[Data supplied]

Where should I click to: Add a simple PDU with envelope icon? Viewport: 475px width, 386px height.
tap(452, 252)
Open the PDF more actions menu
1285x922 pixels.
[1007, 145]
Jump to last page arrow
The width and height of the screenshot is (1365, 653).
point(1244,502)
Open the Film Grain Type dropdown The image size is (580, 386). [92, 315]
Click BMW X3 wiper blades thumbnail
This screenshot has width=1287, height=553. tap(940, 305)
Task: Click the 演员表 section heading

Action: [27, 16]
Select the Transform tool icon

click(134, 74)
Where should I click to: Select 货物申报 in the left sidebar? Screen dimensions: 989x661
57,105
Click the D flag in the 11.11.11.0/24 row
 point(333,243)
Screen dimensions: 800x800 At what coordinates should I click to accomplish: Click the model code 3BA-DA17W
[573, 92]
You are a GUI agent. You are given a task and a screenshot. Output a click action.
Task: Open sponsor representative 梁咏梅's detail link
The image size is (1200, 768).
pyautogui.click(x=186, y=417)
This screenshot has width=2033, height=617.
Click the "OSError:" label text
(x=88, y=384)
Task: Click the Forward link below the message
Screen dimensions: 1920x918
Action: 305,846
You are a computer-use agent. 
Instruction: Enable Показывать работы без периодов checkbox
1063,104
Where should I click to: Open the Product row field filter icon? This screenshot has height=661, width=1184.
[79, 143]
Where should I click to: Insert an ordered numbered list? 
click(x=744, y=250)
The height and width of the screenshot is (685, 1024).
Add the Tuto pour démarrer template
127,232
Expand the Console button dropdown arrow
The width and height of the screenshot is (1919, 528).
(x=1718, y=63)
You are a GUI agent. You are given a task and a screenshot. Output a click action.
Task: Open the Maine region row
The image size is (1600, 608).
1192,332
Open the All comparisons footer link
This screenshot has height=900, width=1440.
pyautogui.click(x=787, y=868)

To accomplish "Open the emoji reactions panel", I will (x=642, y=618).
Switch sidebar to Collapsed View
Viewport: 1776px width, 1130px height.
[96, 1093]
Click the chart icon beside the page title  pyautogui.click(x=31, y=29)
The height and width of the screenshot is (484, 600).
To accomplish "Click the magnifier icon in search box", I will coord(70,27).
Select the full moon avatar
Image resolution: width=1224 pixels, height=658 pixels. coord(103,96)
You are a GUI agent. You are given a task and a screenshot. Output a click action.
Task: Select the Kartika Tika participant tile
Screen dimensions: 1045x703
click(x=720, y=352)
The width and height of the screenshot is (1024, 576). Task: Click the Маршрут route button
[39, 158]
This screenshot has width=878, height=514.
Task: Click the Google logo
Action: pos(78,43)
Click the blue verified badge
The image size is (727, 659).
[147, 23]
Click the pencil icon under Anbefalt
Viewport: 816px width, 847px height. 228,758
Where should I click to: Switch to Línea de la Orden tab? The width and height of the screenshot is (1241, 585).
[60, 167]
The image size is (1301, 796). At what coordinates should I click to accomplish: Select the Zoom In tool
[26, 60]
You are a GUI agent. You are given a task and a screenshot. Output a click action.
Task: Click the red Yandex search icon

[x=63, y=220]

[/Data supplied]

● **What to produce**:
Print all of the entries again, exactly as written.

● **Output for this task**:
Where should I click to: Add a simple PDU with envelope icon? Viewport: 475px width, 386px height.
tap(452, 252)
Open the PDF more actions menu
1285x922 pixels.
[1007, 145]
Jump to last page arrow
The width and height of the screenshot is (1365, 653).
point(1244,502)
Open the Film Grain Type dropdown The image size is (580, 386). [92, 315]
Click BMW X3 wiper blades thumbnail
This screenshot has width=1287, height=553. tap(940, 305)
Task: Click the 演员表 section heading

Action: [27, 16]
Select the Transform tool icon

click(134, 74)
Where should I click to: Select 货物申报 in the left sidebar? Screen dimensions: 989x661
57,105
Click the D flag in the 11.11.11.0/24 row
 point(333,243)
Screen dimensions: 800x800 At what coordinates should I click to accomplish: Click the model code 3BA-DA17W
[573, 92]
You are a GUI agent. You are given a task and a screenshot. Output a click action.
Task: Open sponsor representative 梁咏梅's detail link
The image size is (1200, 768).
pyautogui.click(x=186, y=417)
This screenshot has width=2033, height=617.
Click the "OSError:" label text
(x=88, y=384)
Task: Click the Forward link below the message
Screen dimensions: 1920x918
Action: 305,846
You are a computer-use agent. 
Instruction: Enable Показывать работы без периодов checkbox
1063,104
Where should I click to: Open the Product row field filter icon? This screenshot has height=661, width=1184.
[79, 143]
Where should I click to: Insert an ordered numbered list? 
click(x=744, y=250)
The height and width of the screenshot is (685, 1024).
Add the Tuto pour démarrer template
127,232
Expand the Console button dropdown arrow
The width and height of the screenshot is (1919, 528).
(x=1718, y=63)
You are a GUI agent. You are given a task and a screenshot. Output a click action.
Task: Open the Maine region row
The image size is (1600, 608).
1192,332
Open the All comparisons footer link
This screenshot has height=900, width=1440.
pyautogui.click(x=787, y=868)

To accomplish "Open the emoji reactions panel", I will (x=642, y=618).
Switch sidebar to Collapsed View
Viewport: 1776px width, 1130px height.
[96, 1093]
Click the chart icon beside the page title  pyautogui.click(x=31, y=29)
The height and width of the screenshot is (484, 600).
To accomplish "Click the magnifier icon in search box", I will coord(70,27).
Select the full moon avatar
Image resolution: width=1224 pixels, height=658 pixels. coord(103,96)
You are a GUI agent. You are given a task and a screenshot. Output a click action.
Task: Select the Kartika Tika participant tile
Screen dimensions: 1045x703
click(x=720, y=352)
The width and height of the screenshot is (1024, 576). Task: Click the Маршрут route button
[39, 158]
This screenshot has width=878, height=514.
Task: Click the Google logo
Action: pos(78,43)
Click the blue verified badge
The image size is (727, 659).
[147, 23]
Click the pencil icon under Anbefalt
Viewport: 816px width, 847px height. 228,758
Where should I click to: Switch to Línea de la Orden tab? The width and height of the screenshot is (1241, 585).
[60, 167]
The image size is (1301, 796). At what coordinates should I click to accomplish: Select the Zoom In tool
[26, 60]
You are a GUI agent. You are given a task and a screenshot. Output a click action.
Task: Click the red Yandex search icon

[x=63, y=220]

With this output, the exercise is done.